The default measure of damages under the FCA is the benefit the government received under the contract less the amount paid. In addition to monetary damages (Feldman v. van Gorp), a company may be liable for treble or multiplied damages to compensate the government for the costs, delays, and inconveniences caused by the fraudulent claims calculated before deduction fixes entitled to the defrauder (U.S. v. Bornstein), thousands of dollars in penalties per claim, adjusted for inflation, and attorneys’ fees. An individual or company found liable under the FCA may also face suspension and debarment, preventing the organization or individual from entering into contracts with the government for a time.

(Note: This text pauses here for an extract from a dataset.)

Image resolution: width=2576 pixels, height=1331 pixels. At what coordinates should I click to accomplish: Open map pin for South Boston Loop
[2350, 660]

In September 2023, the DOJ announced that a large telecommunications company agreed to pay over $4 million to settle FCA allegations regarding the company’s failure to satisfy certain cybersecurity controls in connection with an information technology service provided to federal agencies. Of note is the company’s proactive approach to the case—including conducting an independent investigation and compliance review and self-reporting—which earned the company cooperation credit with the DOJ, resulting in a reduction in the settlement amount.
The actions of law enforcement and regulators in the past several years show that the U.S. government is focused on cybersecurity—especially when it comes to transparency about security vulnerabilities and breaches—and will continue to use myriad arrows in its quiver to hold companies, government contractors, and individuals accountable.